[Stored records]
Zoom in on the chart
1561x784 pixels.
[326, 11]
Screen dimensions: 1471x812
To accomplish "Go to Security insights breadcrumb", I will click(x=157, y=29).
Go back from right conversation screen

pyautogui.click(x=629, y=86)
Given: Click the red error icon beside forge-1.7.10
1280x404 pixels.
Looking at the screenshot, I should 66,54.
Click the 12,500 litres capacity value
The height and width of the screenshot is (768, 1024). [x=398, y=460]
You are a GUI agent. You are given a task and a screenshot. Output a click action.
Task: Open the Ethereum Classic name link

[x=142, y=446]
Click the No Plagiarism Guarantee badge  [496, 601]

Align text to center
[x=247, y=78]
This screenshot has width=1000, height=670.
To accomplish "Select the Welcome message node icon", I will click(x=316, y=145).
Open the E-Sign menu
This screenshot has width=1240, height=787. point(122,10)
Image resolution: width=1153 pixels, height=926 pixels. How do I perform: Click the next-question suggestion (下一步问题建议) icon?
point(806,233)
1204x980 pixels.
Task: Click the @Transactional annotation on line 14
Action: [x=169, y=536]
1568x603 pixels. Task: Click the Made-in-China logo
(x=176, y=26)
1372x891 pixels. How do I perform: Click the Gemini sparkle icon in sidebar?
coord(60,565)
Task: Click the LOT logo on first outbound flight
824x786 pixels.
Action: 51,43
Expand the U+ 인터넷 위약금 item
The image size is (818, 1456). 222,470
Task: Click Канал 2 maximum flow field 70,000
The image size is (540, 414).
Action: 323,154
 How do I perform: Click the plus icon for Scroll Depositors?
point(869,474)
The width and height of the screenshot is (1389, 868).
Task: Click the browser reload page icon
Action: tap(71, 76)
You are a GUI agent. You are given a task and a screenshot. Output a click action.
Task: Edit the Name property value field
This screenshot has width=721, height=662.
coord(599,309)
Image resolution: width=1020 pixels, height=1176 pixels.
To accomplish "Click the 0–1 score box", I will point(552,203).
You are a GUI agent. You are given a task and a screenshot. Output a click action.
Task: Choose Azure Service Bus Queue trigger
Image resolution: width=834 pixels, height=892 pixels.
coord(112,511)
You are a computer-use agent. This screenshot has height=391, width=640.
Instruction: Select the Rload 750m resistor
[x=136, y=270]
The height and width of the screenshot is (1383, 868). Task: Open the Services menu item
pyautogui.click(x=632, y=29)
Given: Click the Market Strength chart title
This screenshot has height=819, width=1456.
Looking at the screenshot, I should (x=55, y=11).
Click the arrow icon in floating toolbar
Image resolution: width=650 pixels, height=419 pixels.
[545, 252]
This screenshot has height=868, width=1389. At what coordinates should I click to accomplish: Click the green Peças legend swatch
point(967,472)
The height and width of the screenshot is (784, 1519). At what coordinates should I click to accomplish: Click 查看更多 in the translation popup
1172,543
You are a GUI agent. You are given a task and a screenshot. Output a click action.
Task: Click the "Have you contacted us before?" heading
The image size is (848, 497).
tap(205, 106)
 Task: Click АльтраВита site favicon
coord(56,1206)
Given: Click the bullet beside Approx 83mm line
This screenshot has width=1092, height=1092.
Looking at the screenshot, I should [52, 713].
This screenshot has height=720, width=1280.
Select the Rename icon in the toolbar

## Exercise details
Reproduce the data above word for word, starting at its first line and ending with the line that contains "Click the No", both included.

## Expected answer
Zoom in on the chart
1561x784 pixels.
[326, 11]
Screen dimensions: 1471x812
To accomplish "Go to Security insights breadcrumb", I will click(x=157, y=29).
Go back from right conversation screen

pyautogui.click(x=629, y=86)
Given: Click the red error icon beside forge-1.7.10
1280x404 pixels.
Looking at the screenshot, I should 66,54.
Click the 12,500 litres capacity value
The height and width of the screenshot is (768, 1024). [x=398, y=460]
You are a GUI agent. You are given a task and a screenshot. Output a click action.
Task: Open the Ethereum Classic name link

[x=142, y=446]
Click the No Plagiarism Guarantee badge  [496, 601]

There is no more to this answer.